It's almost too hard to go on, without Sam. Yesterday the Kansas senator cashed in his unconsecrated chips at the Hilton Washington Hotel, where 2,000 of his fellow thumpers had gathered in attendance at the "Value Voters Summit" to witness his unofficial withdrawal from the secular sewer of presidential campaigning.
There is, however, hope. First, "Political observers in Kansas expect that he will seek the governor's office in 2010," positioning him nicely as an apostolic state executive readied for ascension in 2012 or '16. And even more hopeful were Sam's words themselves: "My yellow brick road came just short of the White House this time" -- those final two words representing a calculated coyness that ranks as perhaps the earliest campaign announcement in the history of national salvation.
Yet other than that futuristic promise, despair has settled in, among and throughout the authoritarian-Christian community. They're put-out, flummoxed and peeved, for the blessed pickings are thin -- even thinner than the transubstantiating wafers they rapturously dine on each week.

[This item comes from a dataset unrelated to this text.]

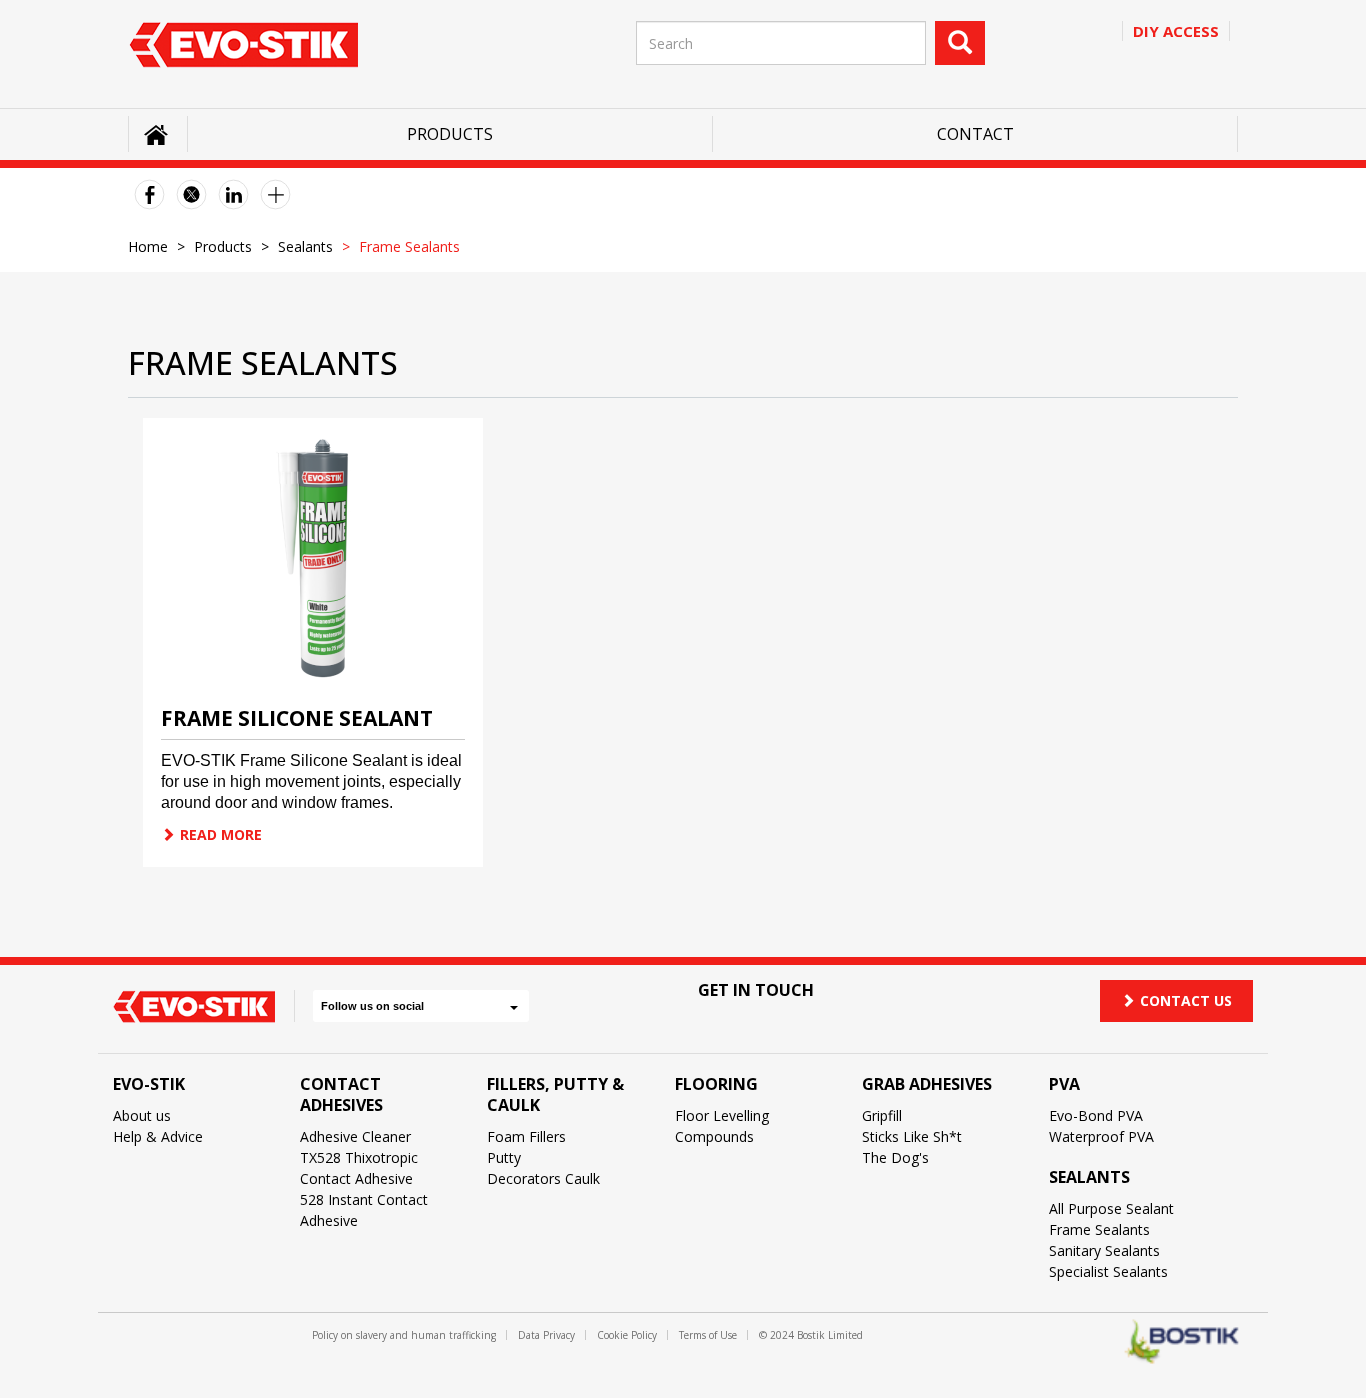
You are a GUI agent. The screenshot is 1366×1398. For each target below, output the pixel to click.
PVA (1064, 1084)
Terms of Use (708, 1335)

Oh, sure, there's former governor Mike Huckabee. But if ever there was a strategic face that bespoke "vice-presidential candidate," it is his. And now it's a sure thing he won't be attending funerals and non-alcoholic cocktail parties for his would-have-been boss, Sam, which leaves the thumpers with -- holy gasps -- a Mormon, a Moderate and a Monotony.
At the summit, "Romney presented himself" -- one imagines on all fours -- "as the antiabortion, pro-family, pro-religion contender whom Christian conservatives are seeking." But those of the One and True Faith aren't buying it. His faith is just ... well, weird, what with all those miracles and divine revelations and strange and knowing rumors of a Second Coming and all that really unbelievable stuff. Plus his horns come out at night when Christian conservatives sit down and witness all those antique videos of Mitt presenting himself as the pro-choice, pro-gay rights contender whom Christian conservatives can't piously get over. No, Mitt just won't do.
Then there's Rudy, who "is scheduled to face [down] the group this morning with a message that emphasizes areas where he agrees with social conservatives, such as national security, taxes and the economy." That is, of course, a shell game, and authoritarian Christians won't be dazzled by ungodly distractions like a healthy economy.
Gary Bauer, whom James Dobson rankled by calling for a GOP alternative, has told the national-security authoritarians over at the Weekly Standard that "Rudy will have to ... embrace in public certain things that he's not been willing to do." If that was a plea, Gary, you'll get your answer this morning. Rudy isn't budging.
And finally there's Fred -- or at least we think there's Fred -- who barely bothered to get out of his p.j.s yesterday to deliver monotonal banalities that usually stir the pious masses, but in this case received only "polite applause." He then partially redeemed himself with this chestnut: In his first presidential hour, he would "go into the Oval Office, close the door and pray." So would we, Fred.
But it wasn't enough. Yea, verily, not nearly enough. As one disappointed attendee, a certain Ronald Sell, put it: "He didn’t look good.... If he was the candidate, we’d be in trouble."
Here's one of those good news/bad news things, Mr. Sell. Fred won't be your candidate, but you're still in trouble.
Why? Because you're looking for a divine savior in this pigsty of humanity. You have yet to grasp that God -- if a God there be -- gave you and us the rational tools to make our own little heaven here on Earth, if only we would. But beyond the provisioning of those tools, He, the Tough Lover, ain't gonna help much.
If you, Mr. Sell, believe Faith will do the trick of bringing about divine meddling into secular affairs, just look around you -- literally, for Heaven's sake. There are plenty of equally Faithful teenage girls, for instance, being beaten, raped and burned out of their homes, if not worse, in that regional hellhole of Darfur, yet their pitiable pleadings go unanswered from above.
Yet you, Mr. Sell, and your like-minded brethren believe He profoundly gives a Holy rip about your straw polls and presidential beauty contests?
Furthermore, Mr. Sell. if you honestly believe in His omniscience, He already knows how all the contests will turn out, so kick back and relax and accept the predestined inevitable.
On the other hand, if He awaits anything with uncertainty -- if free will is a player at all down here -- what He awaits is your grasping of the secular-to-divine reality that we should, simply, be our brothers' keepers. I believe that's in your Book, Mr. Sell, which contains a mention or two about seed spilling, but also thousands about poverty, et al.
So take your misguided hatreds and false pieties and petty prejudices and authoritarian attitudes somewhere else. And don't get pissed off when you belatedly discover that if God has any kind of plan, it is -- to your way of thinking -- an abominably progressive one.